Every head was in a ferment. A tempest, as yet but threatening, hung over the multitude. Jehan du Moulin drew forth the first flash.
“The mystery! and to the devil with the Flemish!” he shouted at the top of his voice, writhing and twisting around his capital like a serpent.
The crowd applauded.
“The mystery!” repeated the mob; “and to the devil with all Flanders!”
“We insist on the mystery at once,” continued the student; “or else it’s my advice to hang the Palace bailiff by way of a comedy and morality.”
“Well said,” cried the people; “and let us begin the hanging with his men.”
Loud cheers followed. The four poor devils began to turn pale and to exchange glances. The mob surged towards them, and the frail wooden railing parting them from the multitude bent and swayed beneath the pressure.
It was a critical moment.
“Down with them! Down with them!” was the cry from every side.
At that instant the hangings of the dressing-room, which we have already described, were raised, giving passage to a personage the mere sight of whom suddenly arrested the mob, changing rage to curiosity as if by magic.
“Silence! Silence!”
This person, but little reassured, and trembling in every limb, advanced to the edge of the table, with many bows, which, in proportion as he approached, grew more and more like genuflections. However, peace was gradually restored. There remained only that slight murmur always arising from the silence of a vast multitude.
“Sir citizens,” said he, “and fair citizenesses, we shall have the honor to declaim and perform before his Eminence the Cardinal a very fine morality entitled, ‘The Wise Decision of Mistress Virgin Mary.’ I am to enact Jupiter.
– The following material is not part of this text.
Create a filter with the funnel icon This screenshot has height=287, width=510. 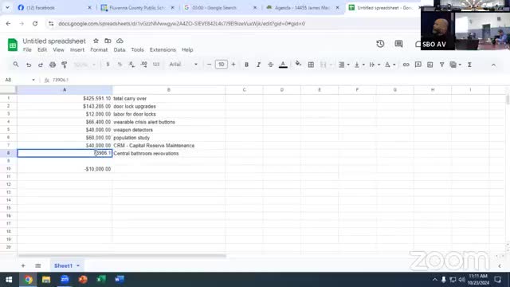(441, 65)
His Eminence is at this moment es corting the very honorable ambassadors of his Highness the Duke of Austria, which is just now detained to listen to the speech of the Rector of the University at the Donkeys’ Gate. As soon as the most eminent Cardinal arrives, we will begin.”
It is plain that it required nothing less than the intervention of Jupiter himself to save the poor unfortunate officers of the bailiff. If we had had the good luck to invent this very truthful history, and consequently to be responsible for it to our lady of Criticism, the classic rule,
Nec deus intersit,
l could not be brought up against us at this point. Moreover, Lord Jupiter’s costume was very handsome, and contributed not a little to calm the mob by attracting its entire attention. Jupiter was clad in a brigandine covered with black velvet, with gilt nails; on his head was a flat cap trimmed with silver-gilt buttons; and had it not been for the paint and the big beard which covered each a half of his face, had it not been for the roll of gilded cardboard, sprinkled with spangles and all bristling with shreds of tinsel, which he carried in his hand, and in which experienced eyes readily recognized the thunder, had it not been for his flesh-colored feet bound with ribbons in Greek fashion, he might have sustained a comparison for his severity of bearing with any Breton archer in the Duke of Berry’s regiment.